Oireachtas Joint and Select Committees

Wednesday, 11 June 2025

Joint Oireachtas Committee on Agriculture and Food

Impacts of the Veterinary Medicinal Products, Medicated Feed and Fertilisers Regulation Act 2023: Discussion

2:00 am

Mr. Conor Geraghty:

I will answer that question. The prescribing of dry cow tubes by co-operatives was under a provision called Schedule 8, which was introduced in 2007. That Schedule was a last-minute intervention by the Minister at the time to allow co-operative vets to prescribe tubes that, if prescribed in the same manner by an ordinary vet, would be prosecutable. It was very anti-competitive against the ordinary practising vet. With the new regulation, there was a ban on prophylactic use. For years, dry cow tubes were prescribed and advised by all the people in the know for use in blanket dry cow therapy on all cows to reduce their cell counts. That was what we were told when we were in college and it was only later, with the ability to do individual SEC counts, milk recordings, etc., that we could get away with treating animals with an active infection. Since 2021, there has been an obligation. Rather than just writing a prescription for a herd like we once did, we have to identify each cow that requires an antibiotic and not prescribe for the ones that do not require one. That is a big change that requires a lot of veterinary input.

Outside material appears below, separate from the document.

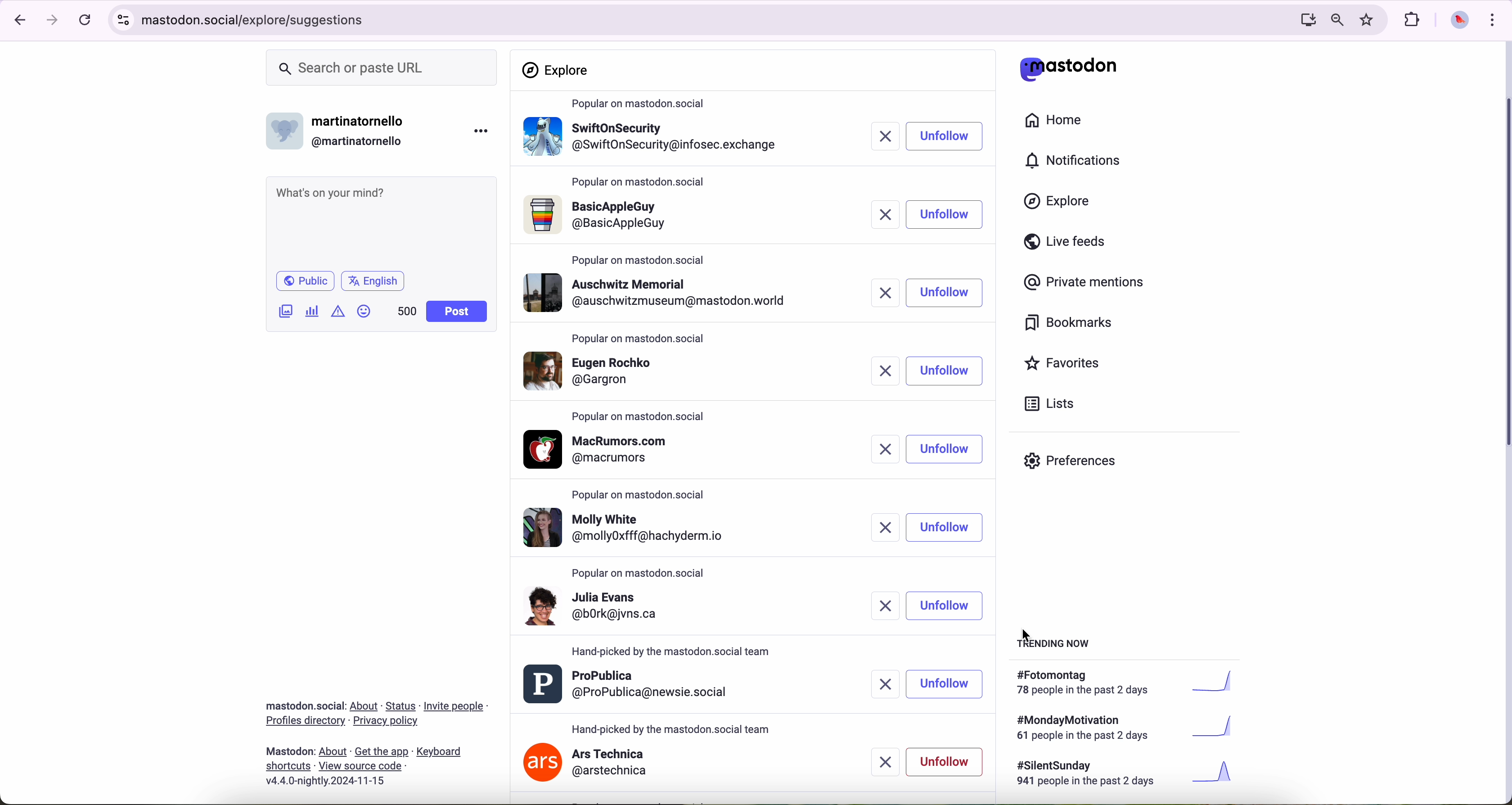  What do you see at coordinates (1369, 20) in the screenshot?
I see `favorites` at bounding box center [1369, 20].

Animal Health Ireland, AHI, has come forward with a dry cow consult to aid farmers in this regard. The vet will be paid to go onto a farm and go through those data. By extension, what we have seen is that vets are on farms for two or two and a half hours doing these dry cow consults. They are prescribing the tubes that are required, usually for a percentage of the herd. Those prescriptions may then be filled by the vet or the merchants. The merchants did not lose their share. The co-operatives did not have the number of vets needed to provide the service we are talking about. They were just signing prescriptions and selling stuff over the counter. That is from a bygone time.

It did not surprise us that, when Schedule 8 ended, this situation ended. At the same time, though, there has been a reduction in the number of tubes being prescribed. Farmers are better off because they have bought fewer tubes.